▶ WORKING DATA
━━━━━━━━━━━━━━━━━━━━

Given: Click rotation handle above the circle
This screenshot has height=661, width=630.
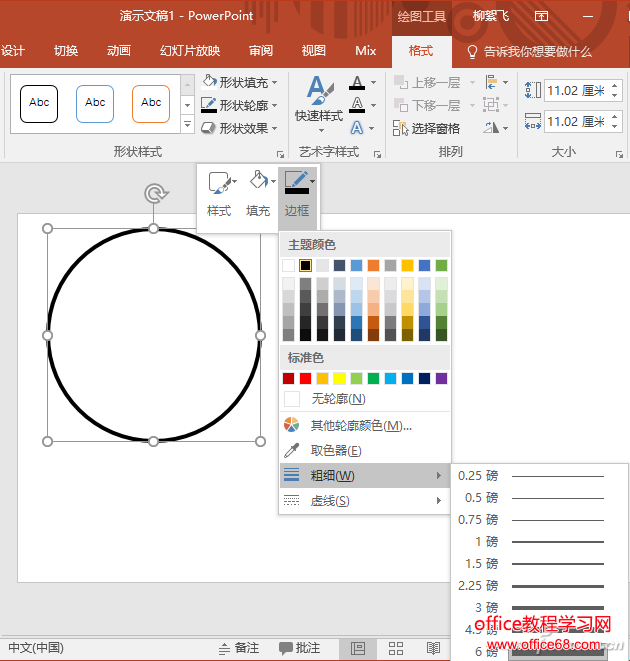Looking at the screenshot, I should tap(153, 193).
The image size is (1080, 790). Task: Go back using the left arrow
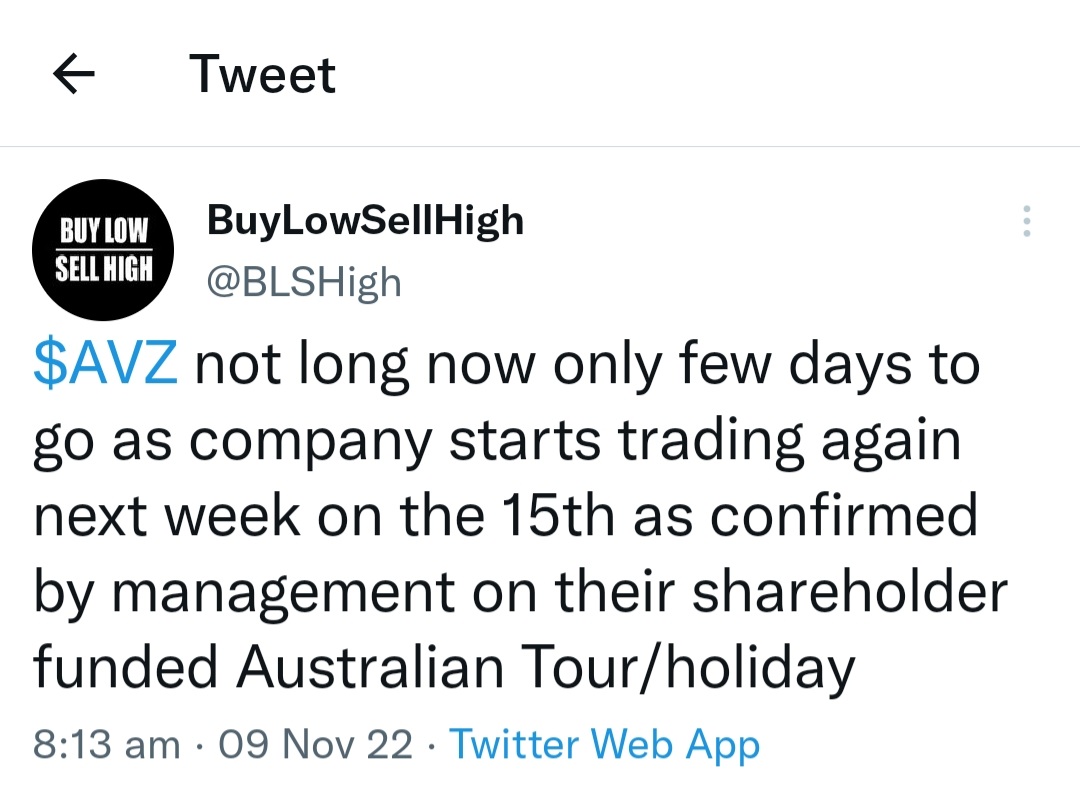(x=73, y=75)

━━━━━━━━━━━━━━━━━━━━

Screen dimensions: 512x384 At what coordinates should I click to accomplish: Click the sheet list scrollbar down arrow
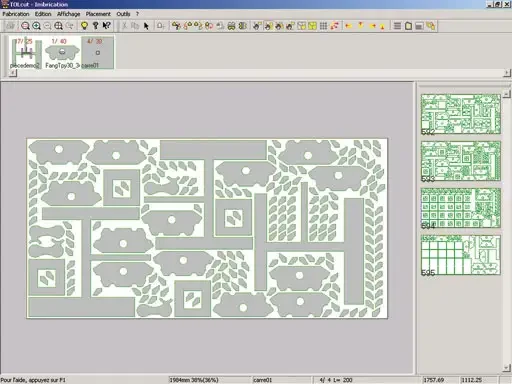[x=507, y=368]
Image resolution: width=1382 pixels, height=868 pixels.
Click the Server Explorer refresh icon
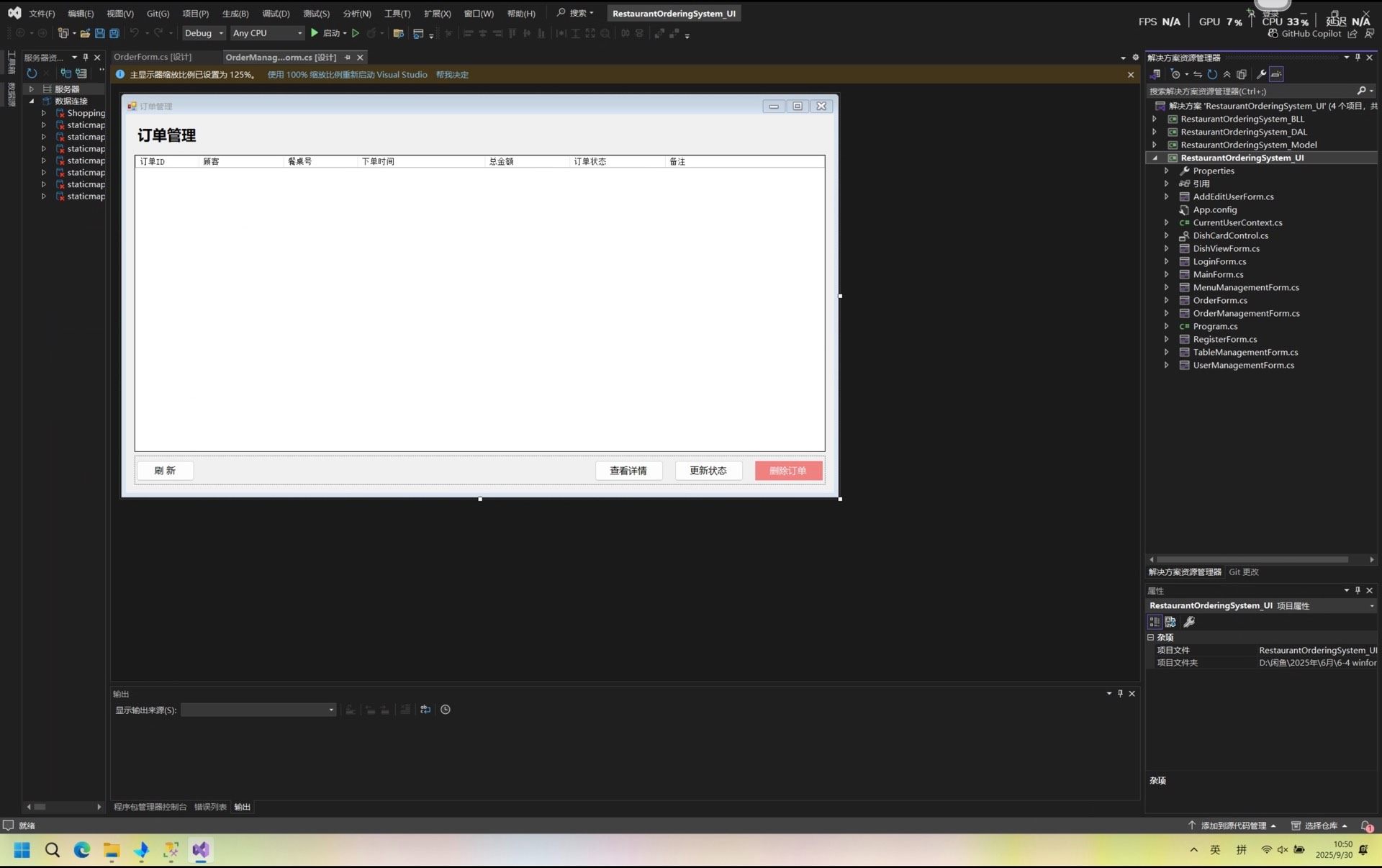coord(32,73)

━━━━━━━━━━━━━━━━━━━━

▶ WRITTEN INSTRUCTION
Copy out the material from the line with "Given: Click rotation handle above the circle" to the line with "(x=73, y=75)", both included, and leave out the pictures.

▶ WRITTEN RESPONSE
Given: Click rotation handle above the circle
This screenshot has height=661, width=630.
Looking at the screenshot, I should tap(153, 193).
The image size is (1080, 790). Task: Go back using the left arrow
(x=73, y=75)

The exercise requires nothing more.